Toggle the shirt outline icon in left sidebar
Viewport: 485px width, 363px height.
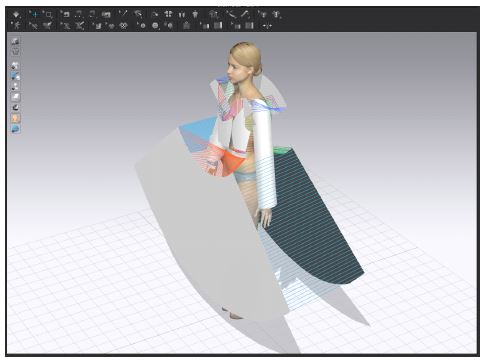pos(16,52)
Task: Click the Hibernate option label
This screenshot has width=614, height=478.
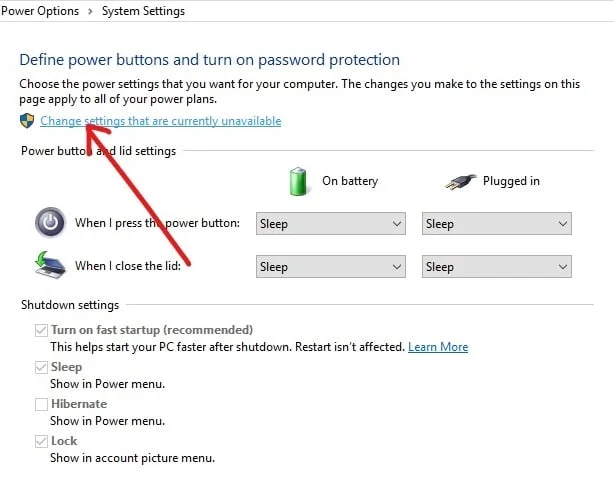Action: click(79, 404)
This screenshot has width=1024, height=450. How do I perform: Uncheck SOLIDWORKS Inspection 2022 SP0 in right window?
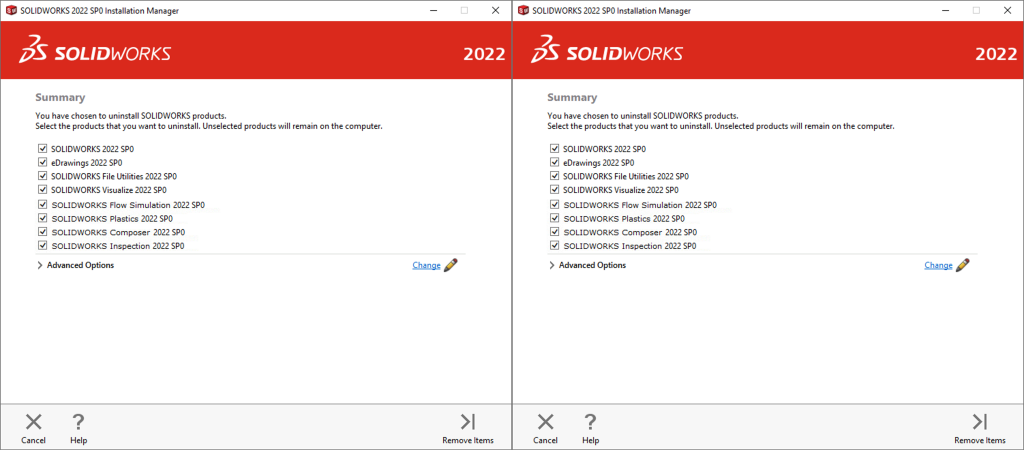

# # # # # # #

**Work instructions**. Put the lines above into a Markdown table with two columns, Row and Line text, giving each line its own numbered row and skipping any blank lines. Leave the pictures out of the table.

**Solved exercise**.
| Row | Line text |
|---|---|
| 1 | Toggle the shirt outline icon in left sidebar |
| 2 | Viewport: 485px width, 363px height. |
| 3 | pos(16,52) |
| 4 | Task: Click the Hibernate option label |
| 5 | This screenshot has width=614, height=478. |
| 6 | Action: click(79, 404) |
| 7 | This screenshot has width=1024, height=450. How do I perform: Uncheck SOLIDWORKS Inspection 2022 SP0 in right window? |